● Given text:
--- BEGIN ---

The General Partner and its affiliates have been actively involved in managing the Partnership's operations.  Compensation earned for these services were as follows:

 

Six months ended June 30,

 

2003

2002

Management fees

$ 3,500

$ 3,500

Accounting fees

10,096

10,749

D. COMPREHENSIVE INCOME

During the six-month periods ended June 30, 2003 and 2002 the Partnership had no components of other comprehensive (loss) income. Accordingly, comprehensive (loss) income for each of the periods was the same as net (loss) income.

HICKORY LENDERS, LTD.

(A Limited Partnership)

NOTES TO FINANCIAL STATEMENTS

For the Six months Ended June 30, 2003 and 2002

(Unaudited)

 

E. IMPAIRMENT

Effective January 1, 2002 the Partnership adopted the Statement of Financial Accounting Standard Number 144, Accounting for the Impairment or Disposal of Long-Lived Assets ("SFAS No. 144"). SFAS No. 144 addresses financial accounting and reporting for the impairment or disposal of long-lived assets. This Statement requires that long-lived assets be reviewed for impairment whenever events or changes in circumstances indicate that the carrying amount of an asset may not be recoverable. Land and improvements held for sale are reported at the lower of the carrying value or estimated fair value less estimated costs to sell (Fair Value). To determine the Fair Value, management estimates the future discounted net cash flows using a discount rate commensurate with the risk associated with the property. If this land is considered impaired, the impairment to be recognized is measured by the amount by which the carrying amount of the assets exceeds the estimated Fair Value. I nherent in the calculation of future discounted net cash flows are certain significant management judgments and estimates including, among others, liquidation period, discount rate, selling price, and costs to sell, which significantly impact the estimated Fair Value. The adoption of SFAS No. 144 did not have an impact on the partnership's financial condition or results of operations.

--- END ---

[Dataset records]
--- BEGIN ---

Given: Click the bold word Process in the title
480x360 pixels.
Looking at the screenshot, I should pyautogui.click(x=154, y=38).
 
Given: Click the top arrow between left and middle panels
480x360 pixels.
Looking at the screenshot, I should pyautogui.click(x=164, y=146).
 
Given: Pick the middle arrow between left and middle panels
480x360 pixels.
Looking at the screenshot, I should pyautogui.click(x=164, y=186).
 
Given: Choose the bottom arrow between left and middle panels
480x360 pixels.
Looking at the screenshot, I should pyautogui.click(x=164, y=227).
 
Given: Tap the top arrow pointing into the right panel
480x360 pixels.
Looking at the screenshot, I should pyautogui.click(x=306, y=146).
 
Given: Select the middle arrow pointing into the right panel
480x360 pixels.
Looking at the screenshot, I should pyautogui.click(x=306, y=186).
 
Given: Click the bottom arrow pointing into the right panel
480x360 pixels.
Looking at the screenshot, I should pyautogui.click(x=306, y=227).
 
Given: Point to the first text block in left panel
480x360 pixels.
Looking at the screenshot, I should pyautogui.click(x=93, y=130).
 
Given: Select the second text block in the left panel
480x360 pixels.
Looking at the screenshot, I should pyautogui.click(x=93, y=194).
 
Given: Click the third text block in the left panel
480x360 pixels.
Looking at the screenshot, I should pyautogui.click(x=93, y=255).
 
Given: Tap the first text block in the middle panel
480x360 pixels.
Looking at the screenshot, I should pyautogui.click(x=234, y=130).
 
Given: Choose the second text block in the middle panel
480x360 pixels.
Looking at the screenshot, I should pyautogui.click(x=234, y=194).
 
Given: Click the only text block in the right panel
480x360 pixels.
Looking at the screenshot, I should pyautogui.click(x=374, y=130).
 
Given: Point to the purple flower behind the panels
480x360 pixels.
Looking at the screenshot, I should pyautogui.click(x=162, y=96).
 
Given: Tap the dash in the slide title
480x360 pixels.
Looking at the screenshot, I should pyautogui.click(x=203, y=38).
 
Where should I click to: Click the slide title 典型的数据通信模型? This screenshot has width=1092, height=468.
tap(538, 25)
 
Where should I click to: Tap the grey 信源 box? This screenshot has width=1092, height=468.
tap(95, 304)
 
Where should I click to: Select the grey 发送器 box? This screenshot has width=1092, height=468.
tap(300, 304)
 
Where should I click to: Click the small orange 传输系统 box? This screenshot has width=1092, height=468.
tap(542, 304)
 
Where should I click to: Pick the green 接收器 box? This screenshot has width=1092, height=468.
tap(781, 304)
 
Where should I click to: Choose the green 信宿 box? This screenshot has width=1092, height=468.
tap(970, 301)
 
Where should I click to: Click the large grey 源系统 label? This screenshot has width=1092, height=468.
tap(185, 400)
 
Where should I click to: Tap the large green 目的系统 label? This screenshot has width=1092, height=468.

--- END ---

● Required task:
From the financial statement notes, extract the stretch from "D. COMPREHENSIVE INCOME" through "(A Limited Partnership)" verbatim.

● The solution:
D. COMPREHENSIVE INCOME

During the six-month periods ended June 30, 2003 and 2002 the Partnership had no components of other comprehensive (loss) income. Accordingly, comprehensive (loss) income for each of the periods was the same as net (loss) income.

HICKORY LENDERS, LTD.

(A Limited Partnership)